WHAT NEEDS TO BE DONE >> Copy only the lines from the one with "Task: Click the Edit button" through the end of the records, exactly as they stand. No pictures belong in the copy.

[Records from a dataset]
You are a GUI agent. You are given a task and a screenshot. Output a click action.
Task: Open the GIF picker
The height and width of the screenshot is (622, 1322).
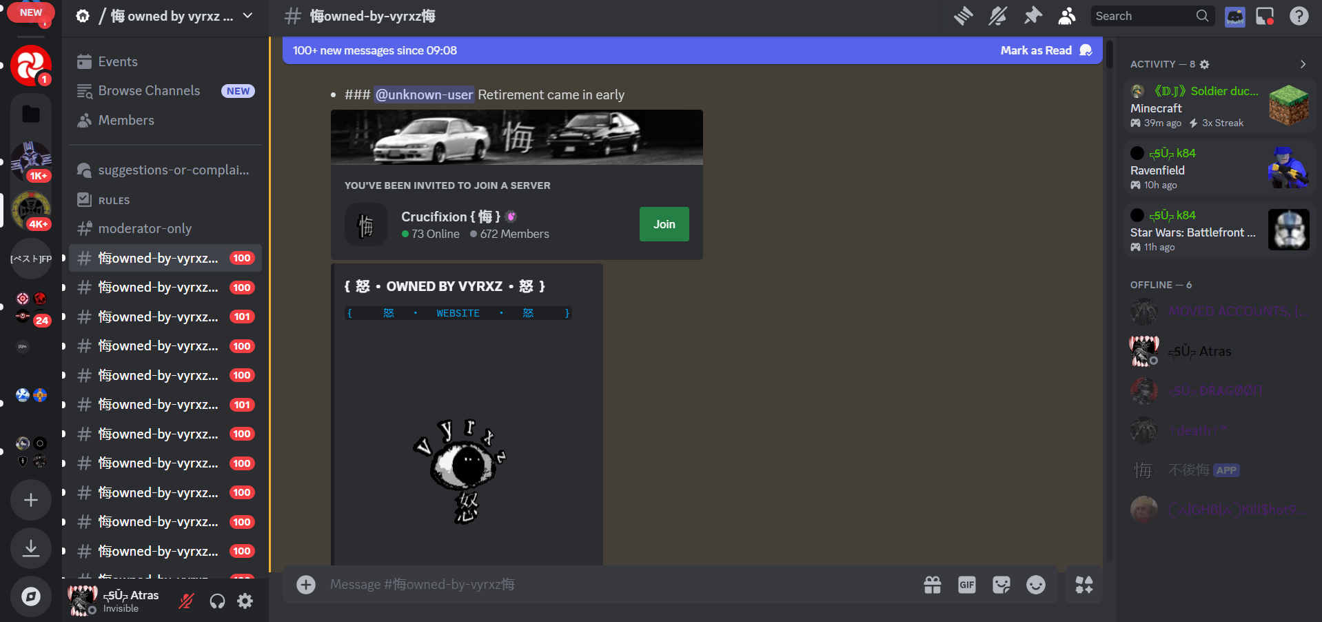(x=966, y=585)
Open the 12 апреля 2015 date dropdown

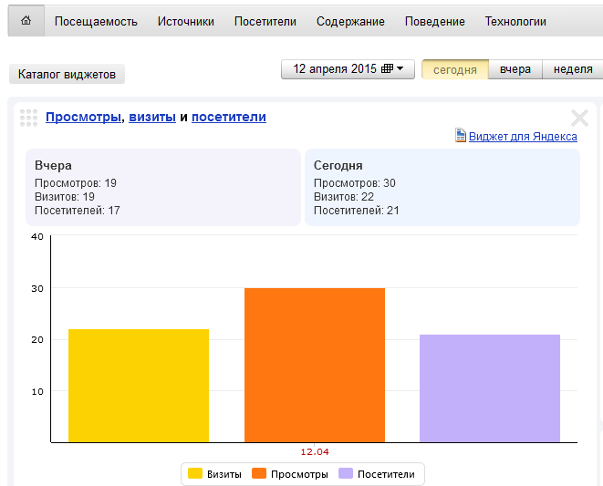[x=348, y=69]
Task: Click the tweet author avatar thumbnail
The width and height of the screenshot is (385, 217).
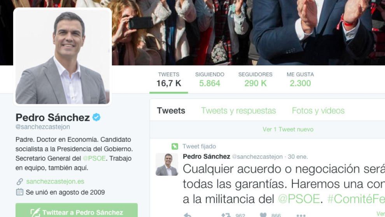Action: click(167, 164)
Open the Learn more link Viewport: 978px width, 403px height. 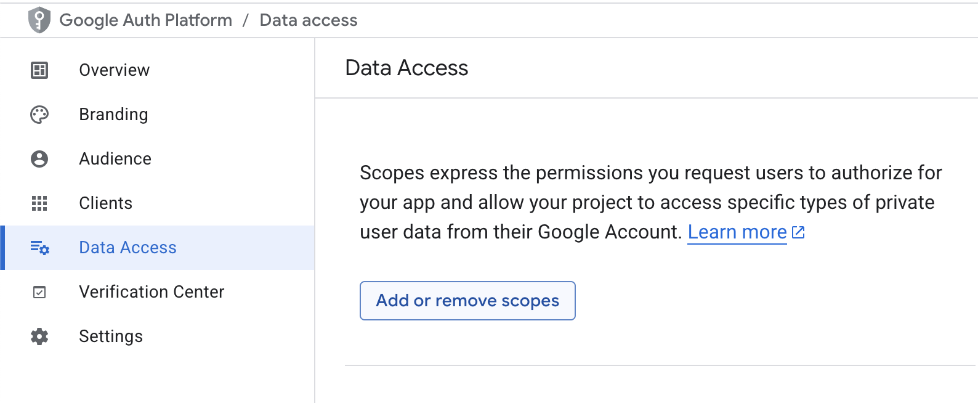click(x=737, y=232)
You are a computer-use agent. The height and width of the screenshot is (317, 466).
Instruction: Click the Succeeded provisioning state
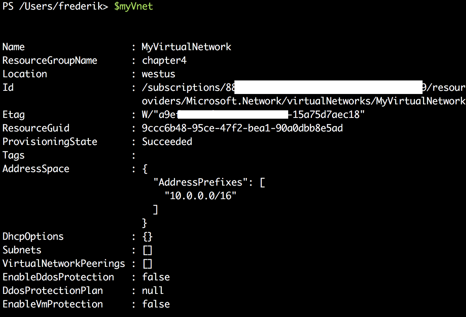[x=167, y=142]
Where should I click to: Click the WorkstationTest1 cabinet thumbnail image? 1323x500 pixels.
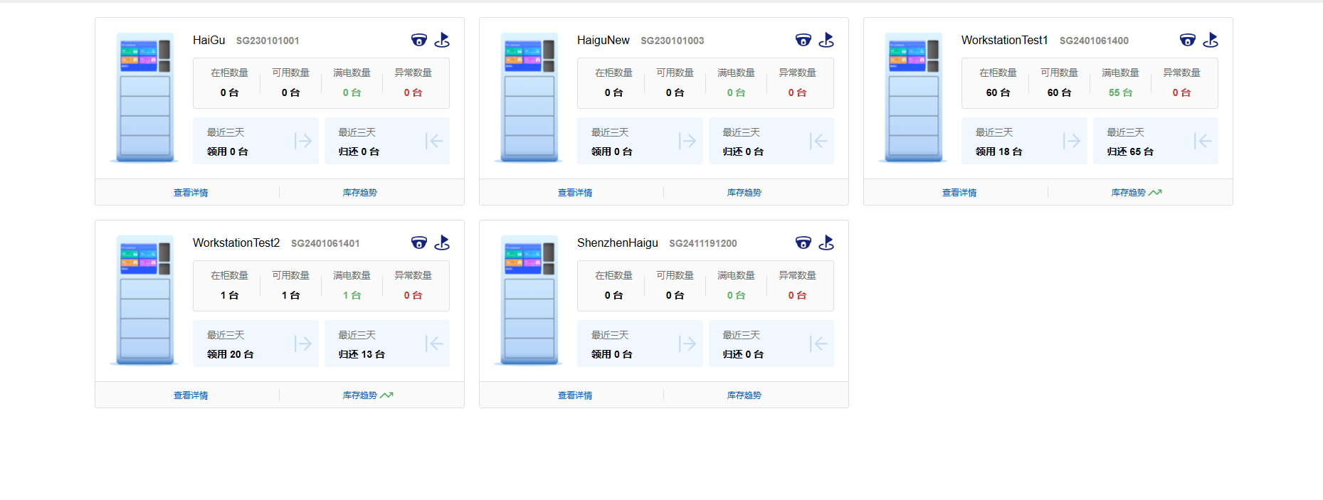(914, 97)
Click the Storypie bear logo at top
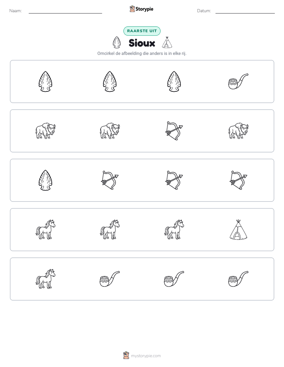284x367 pixels. (x=132, y=9)
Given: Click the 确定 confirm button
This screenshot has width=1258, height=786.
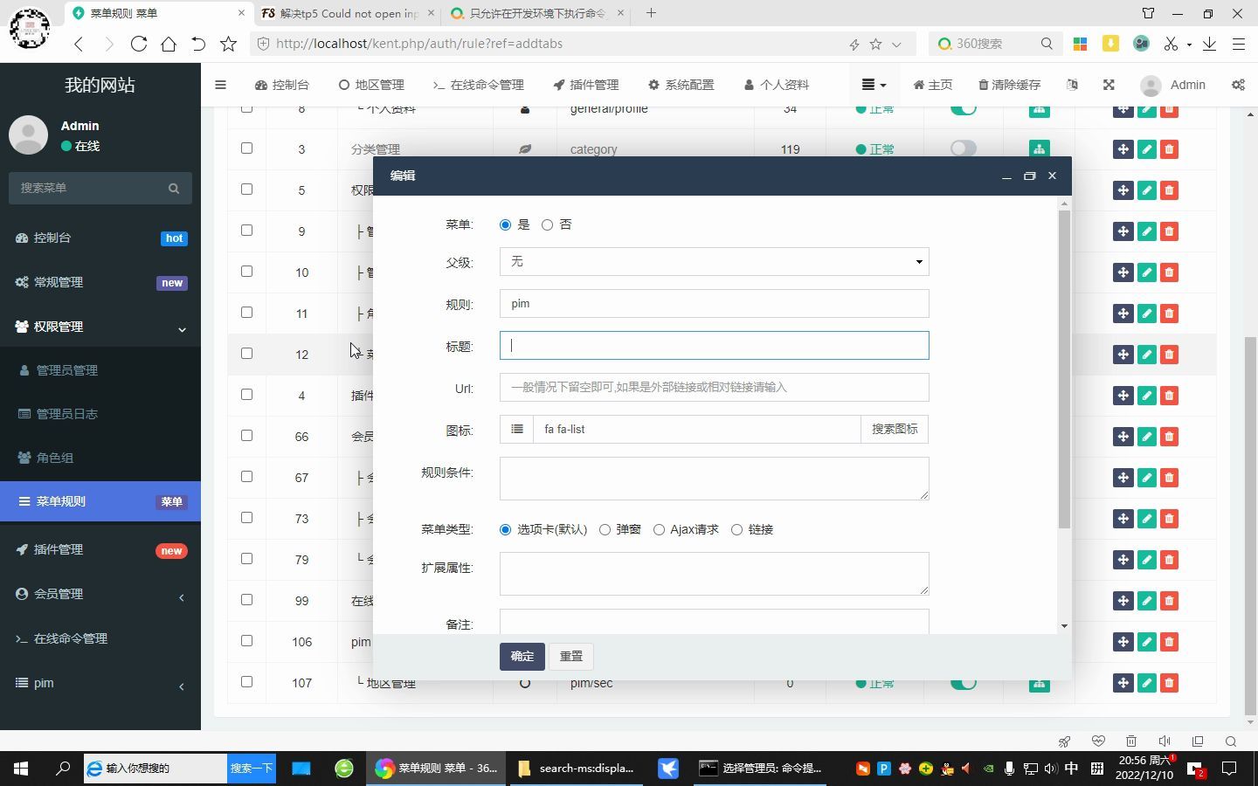Looking at the screenshot, I should pos(522,656).
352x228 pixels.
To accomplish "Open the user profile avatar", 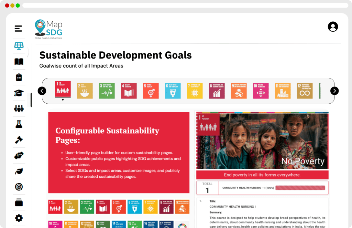I will click(x=333, y=27).
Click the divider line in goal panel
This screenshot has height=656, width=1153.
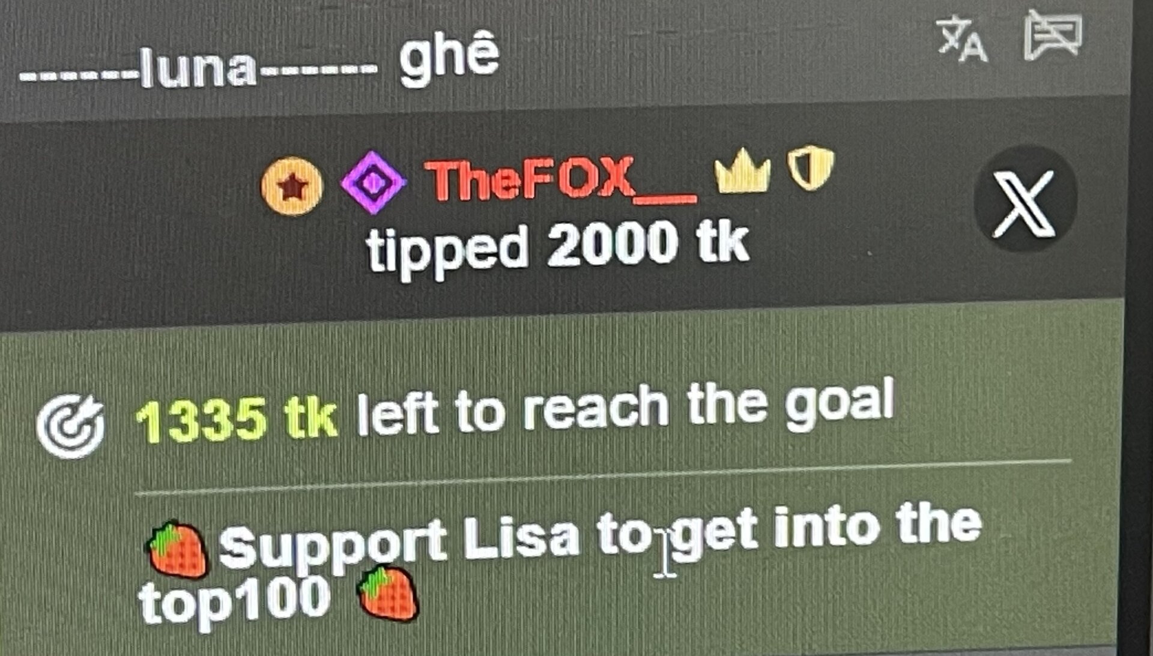[604, 478]
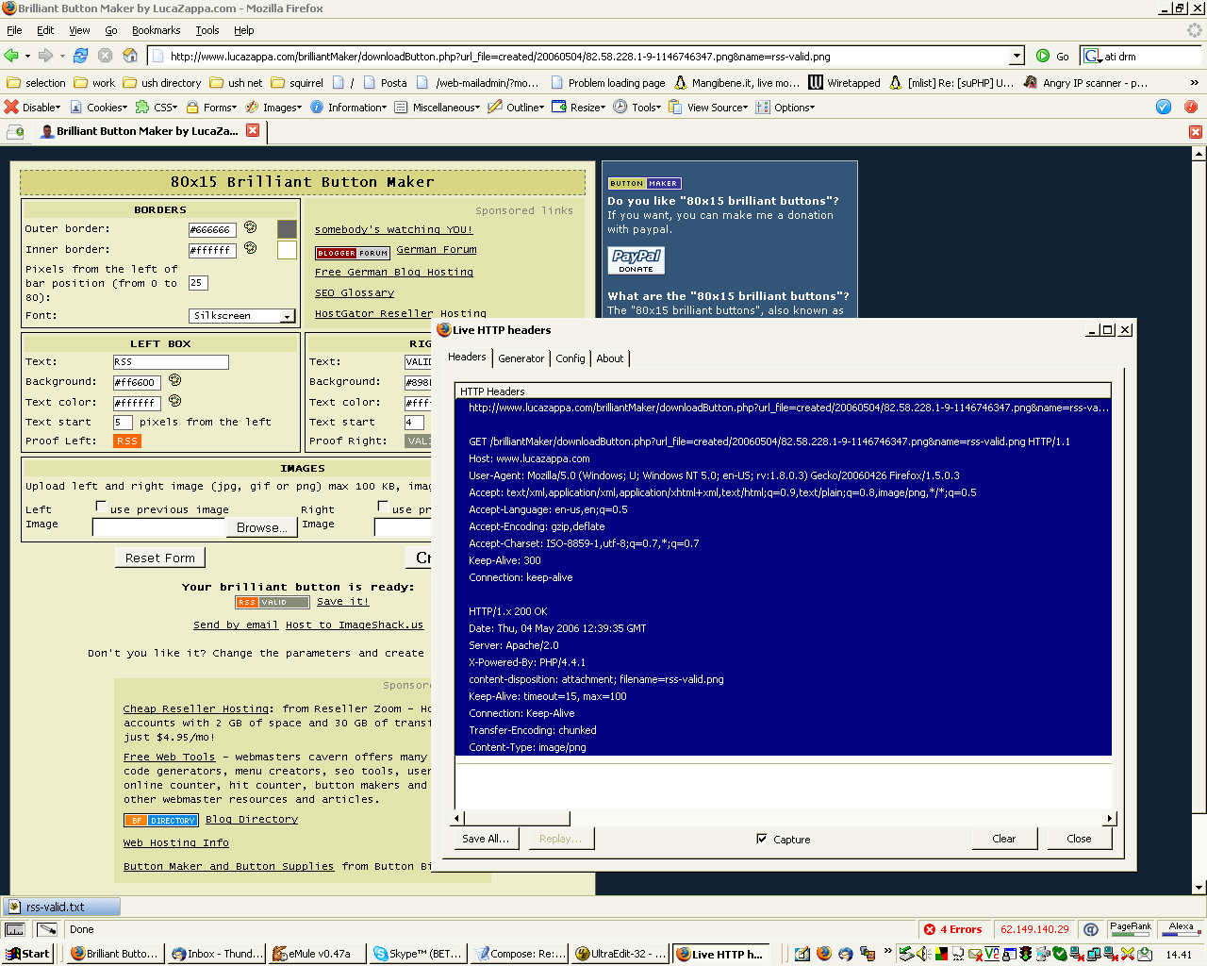Open the Silkscreen font dropdown
Viewport: 1207px width, 966px height.
288,316
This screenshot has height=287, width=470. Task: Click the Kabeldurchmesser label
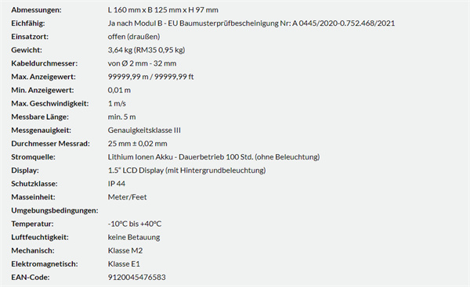pos(45,63)
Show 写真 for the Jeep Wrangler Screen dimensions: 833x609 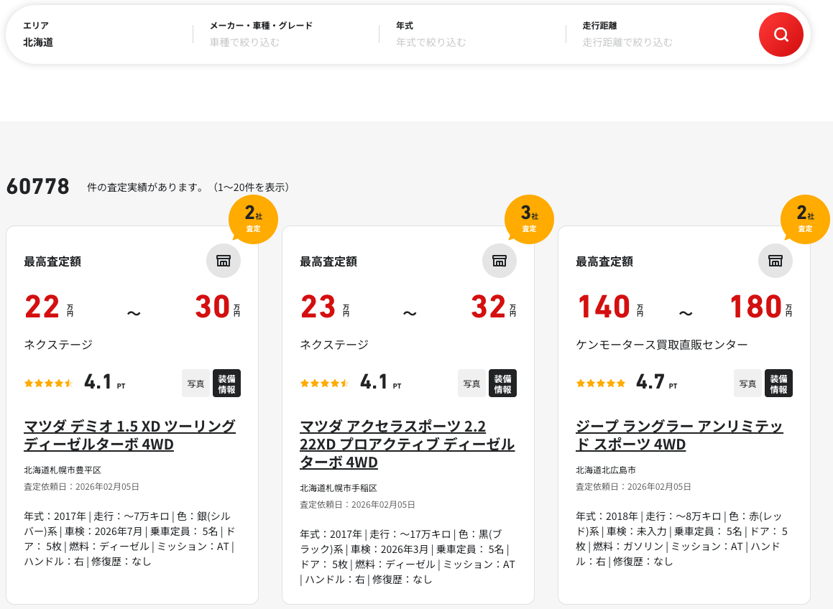(747, 383)
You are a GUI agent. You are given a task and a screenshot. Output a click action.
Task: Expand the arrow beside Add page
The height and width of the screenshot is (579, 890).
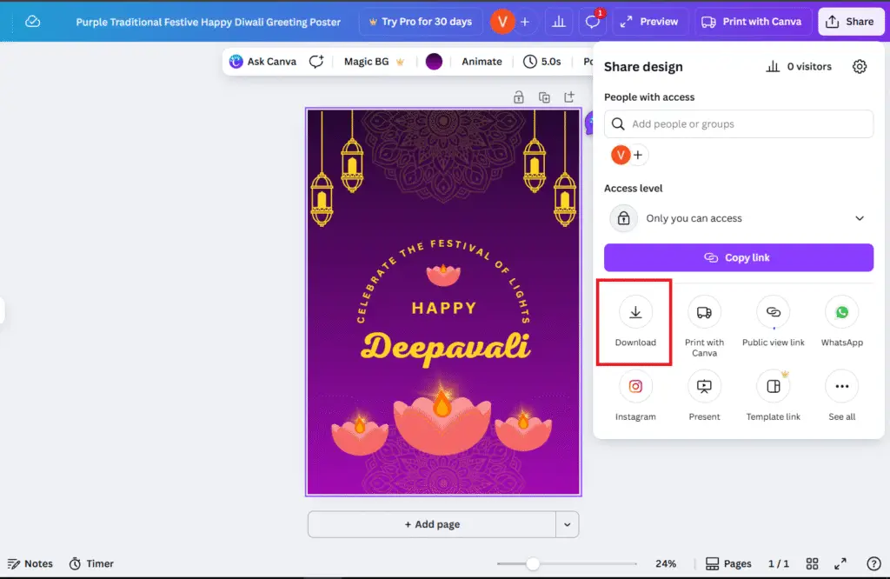click(x=568, y=524)
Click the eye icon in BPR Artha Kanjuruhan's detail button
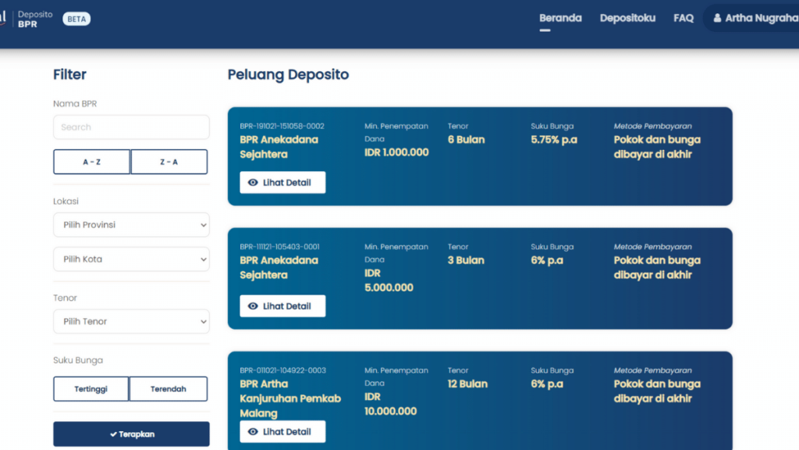 click(x=252, y=431)
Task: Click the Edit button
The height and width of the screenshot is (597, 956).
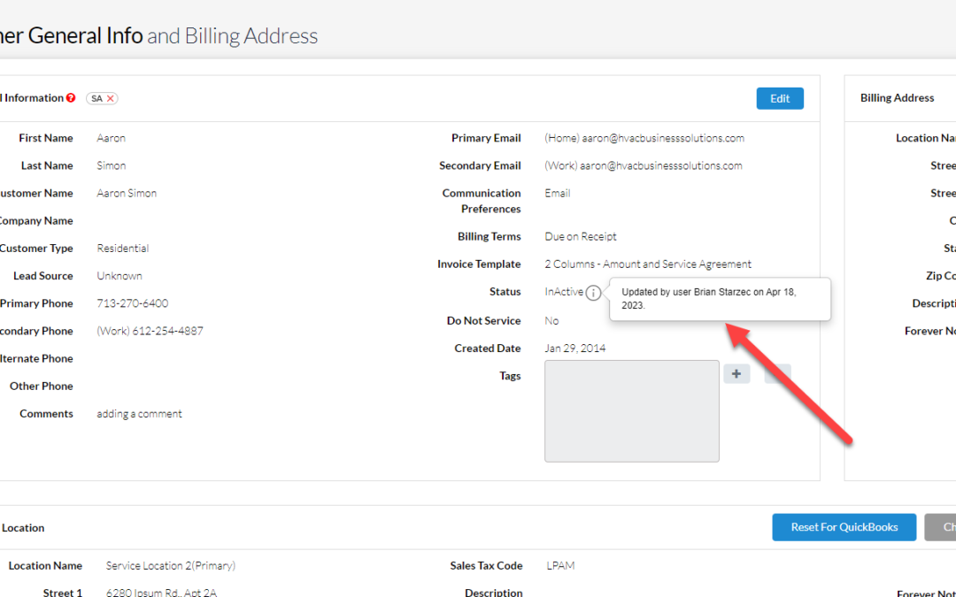Action: (780, 98)
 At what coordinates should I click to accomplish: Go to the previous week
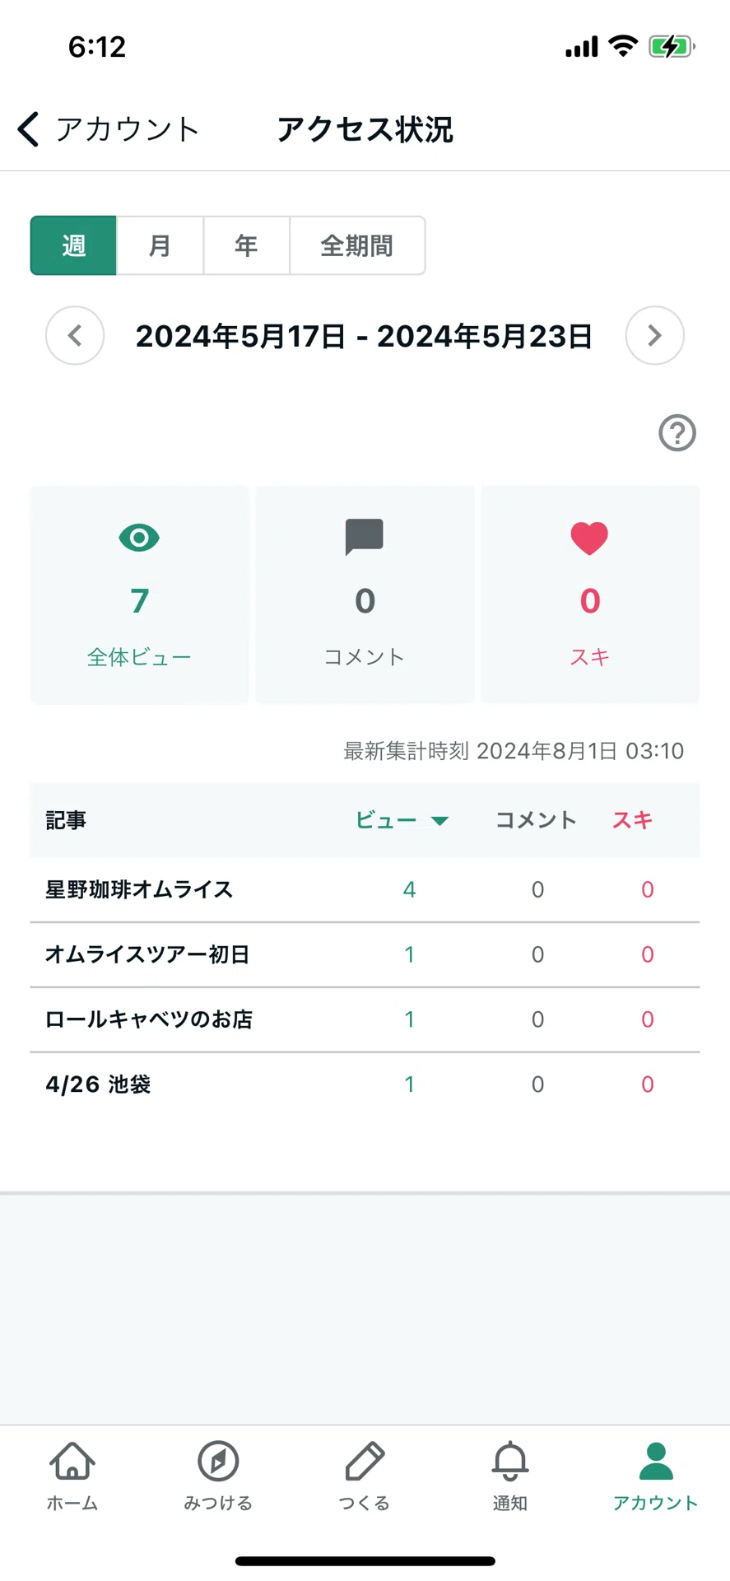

WRITTEN ANSWER >>
Task: Click the Edit button
The height and width of the screenshot is (597, 956).
Action: (780, 98)
 At what coordinates should I click to accomplish: Go to the previous week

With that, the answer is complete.